### QUOTED PASSAGE
--------------------

Written by William Elgin, posted by blog admin
There’s a generosity in this album that’s difficult to ignore. The fourteen songs comprising Gregg Stewart’s Twenty Sixteen are an unexpected musical bounty in terms of the sheer quantity of first rate music he’s bringing to the listening public. The fact that these are covers doesn’t matter. He’s made his selections from artists who died during 2016 and the choices range from the well known to lesser known deep cuts from an artist’s career. Stewart, a talented singer/songwriter in his own right, sounds wholly comfortable tackling other artist’s material and puts as much of himself into the arrangements and lyrics alike he can muster. It’s unified by a guitar centered sound and an ease with melody unmatched by all but a few of his contemporaries. Despite its status as indie rock, Gregg Stewart projects immense confidence with this collection and the production never sounds anything less than top shelf from the beginning.

--------------------

### GIVEN ENTRIES

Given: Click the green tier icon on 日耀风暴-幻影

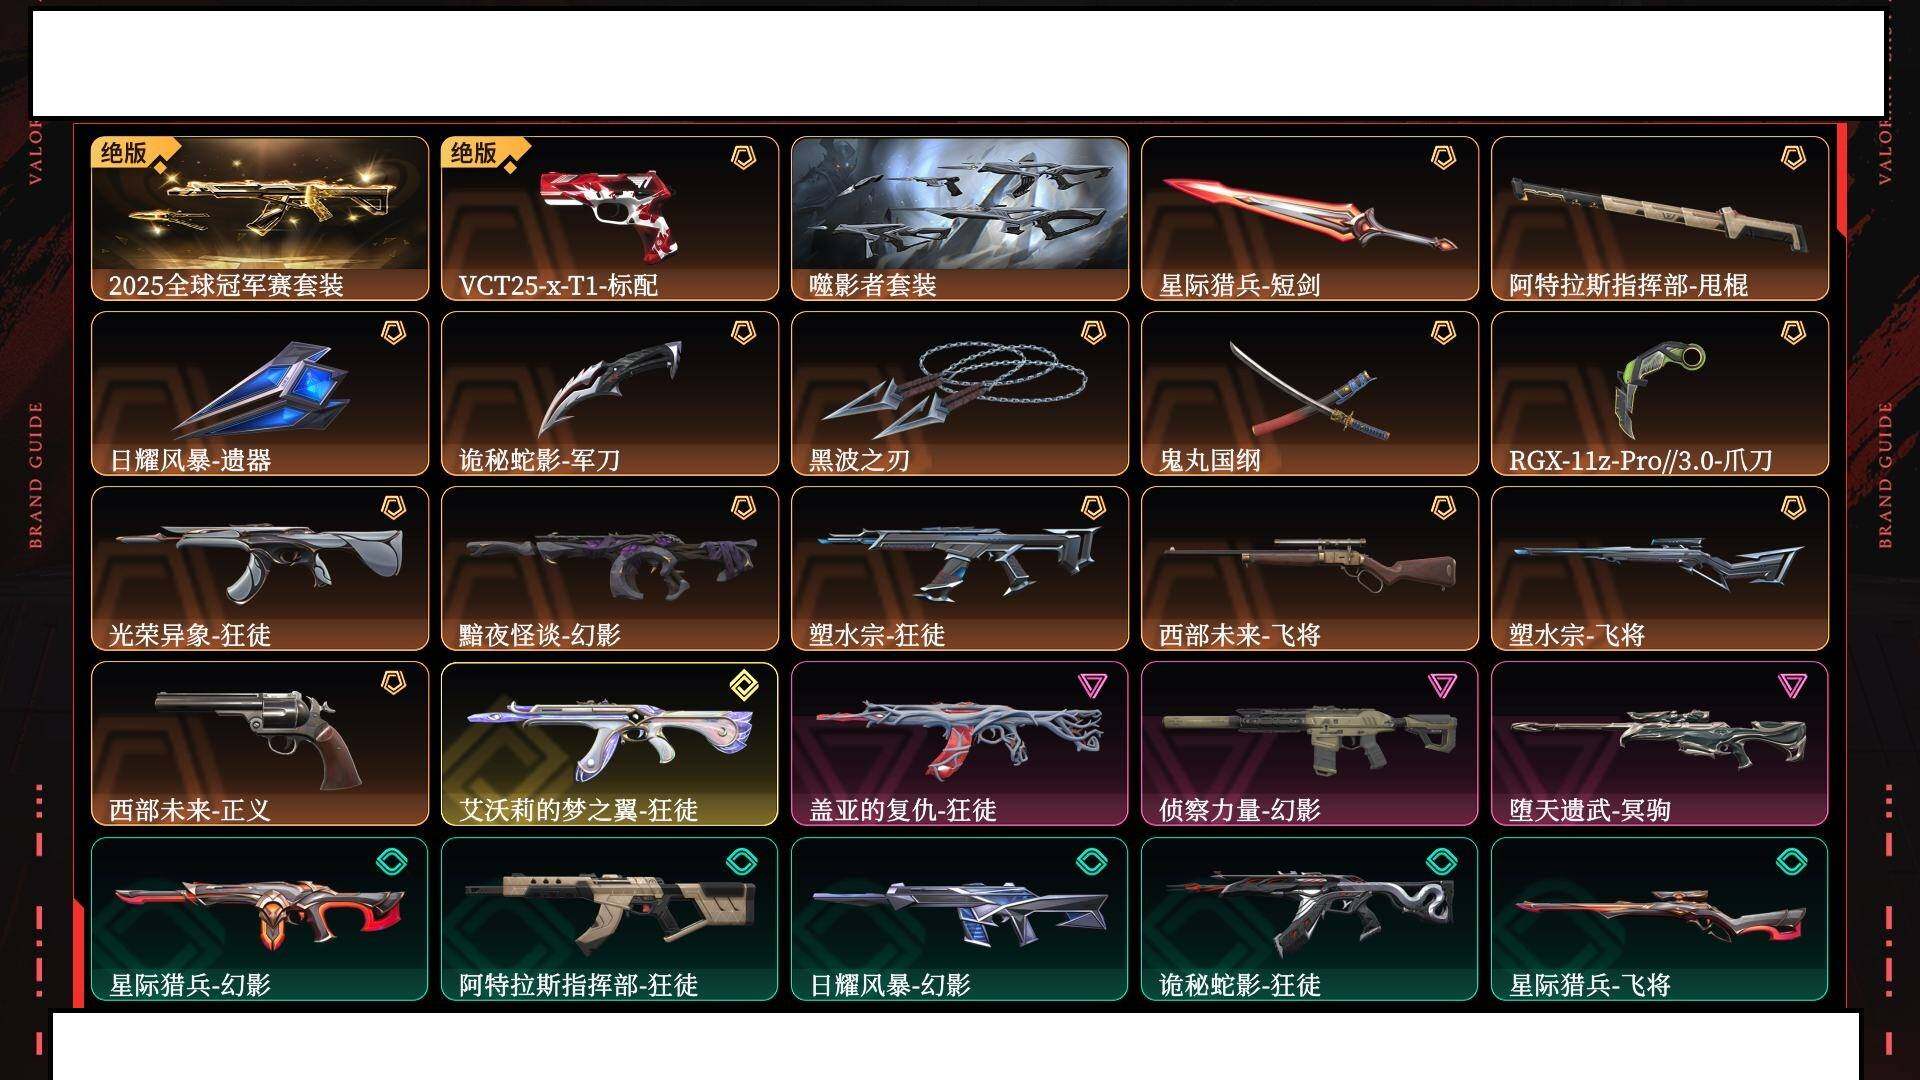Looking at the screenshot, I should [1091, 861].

--------------------

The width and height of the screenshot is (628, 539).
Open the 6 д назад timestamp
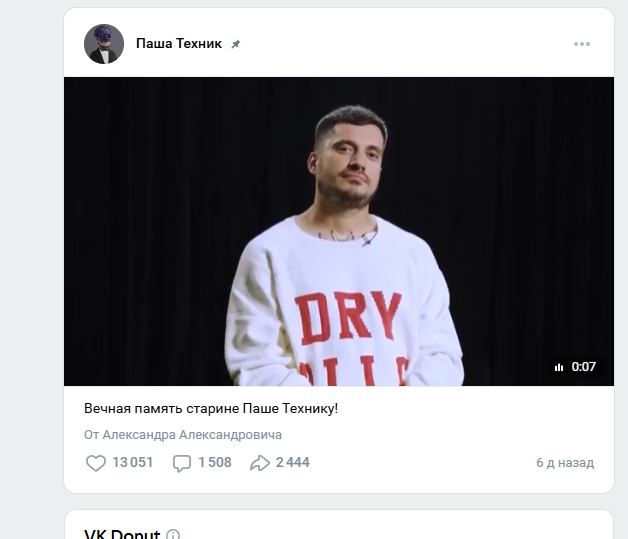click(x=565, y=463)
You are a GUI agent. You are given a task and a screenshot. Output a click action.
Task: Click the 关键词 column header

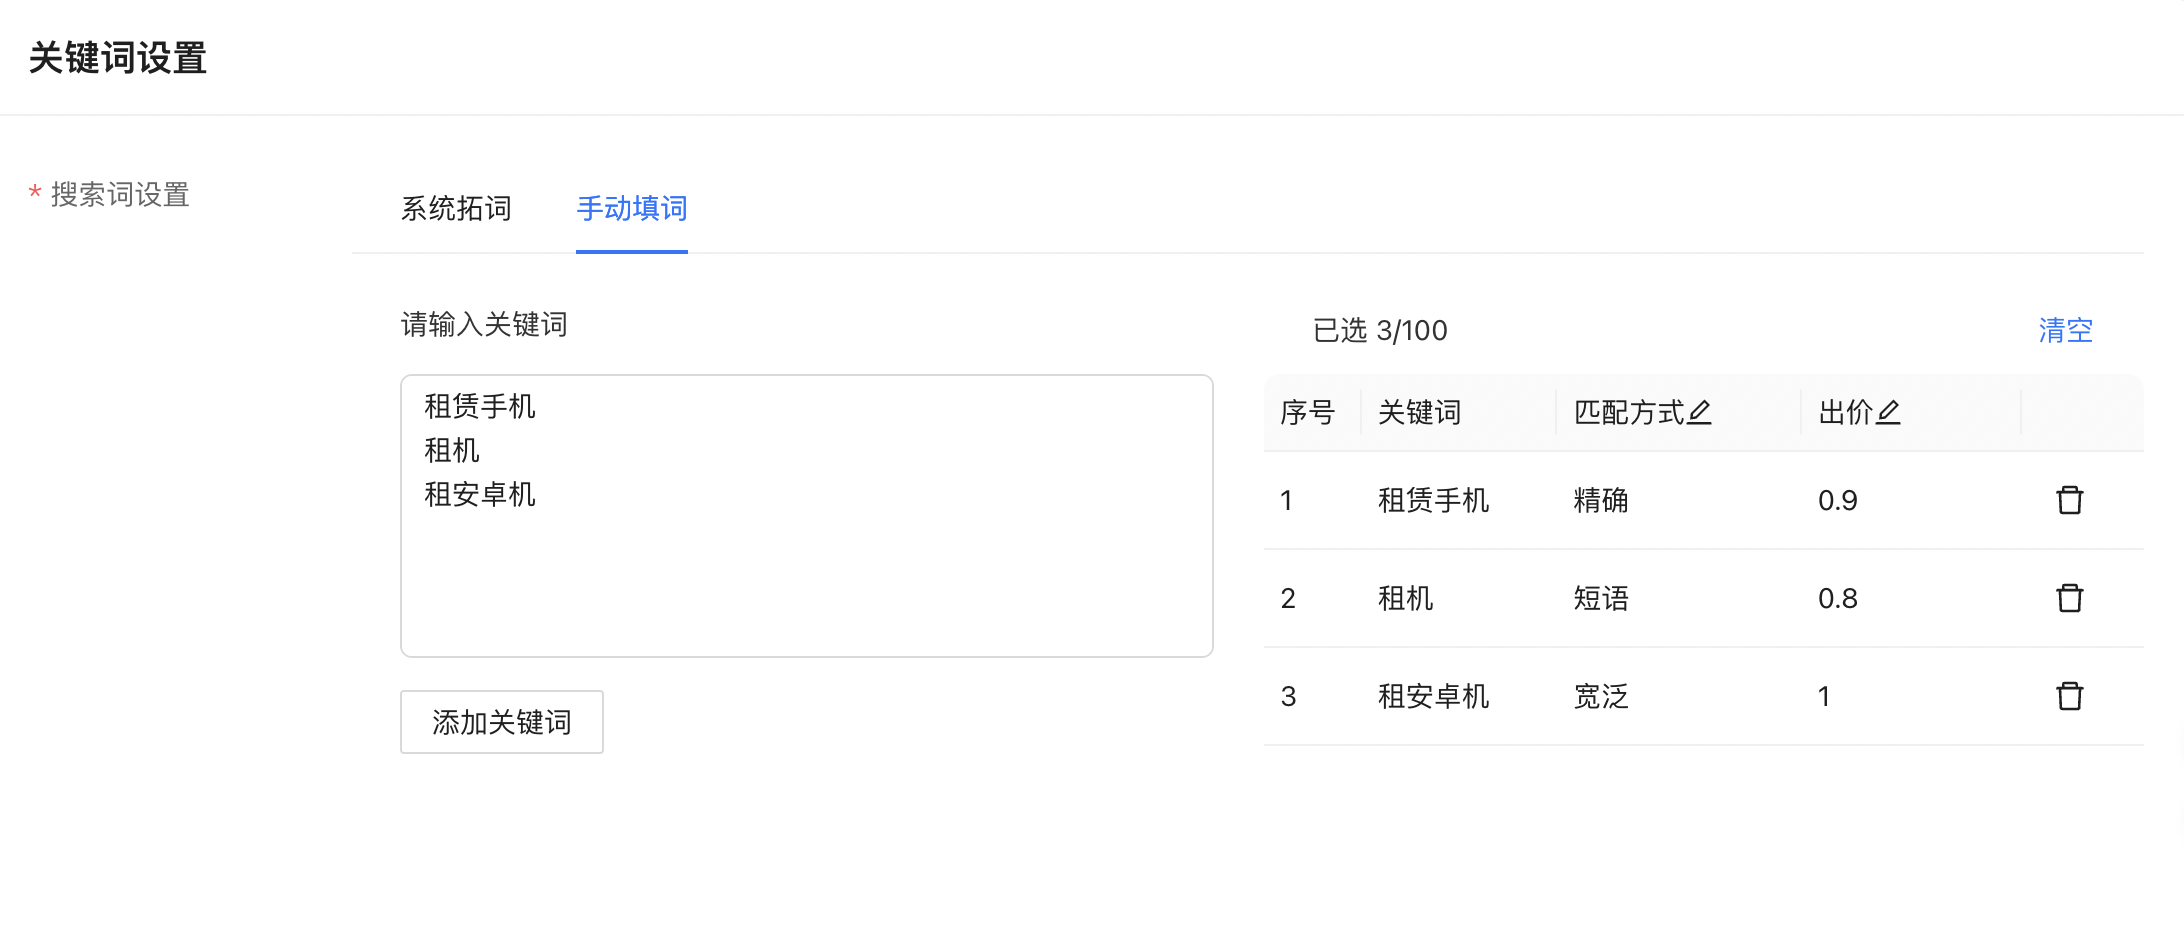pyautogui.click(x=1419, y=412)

--------------------

### WHAT TO WORK ON
Resume the review of Gregg Stewart's Twenty Sixteen after its last sentence. The records have no connection to the review.

### OUTPUT OF THE EXERCISE
The mid eighties smash for Dead or Alive and singer Pete Burns, “You Spin Me Round”, opens Twenty Sixteen on a mildly idiosyncratic note. Anyone expecting Stewart to attempt an approximation of the band and Burns’ style is in for a fortuitous disappointment. It’s fortuitous because Stewart’s cover of the famous song is far more interesting than any straight ahead regurgitation could have ever been. Rather than pursuing a relentless and nearly claustrophobic pop sound, Stewart takes an acoustic slant on this classic and gives it an understated mania that’s quite a contrast with the original. This isn’t the first cover of “Raspberry Beret” that I can recall, Warren Zevon and REM sans Michael Stipe had a minor hit with it in 1990 as the Hindu Love Gods, but Stewart brings his own carefree, joyful verve to the song that no one else can claim. The artists with staying power are those with a recognizable style and that shines through on this album despite him tackling other’s songs.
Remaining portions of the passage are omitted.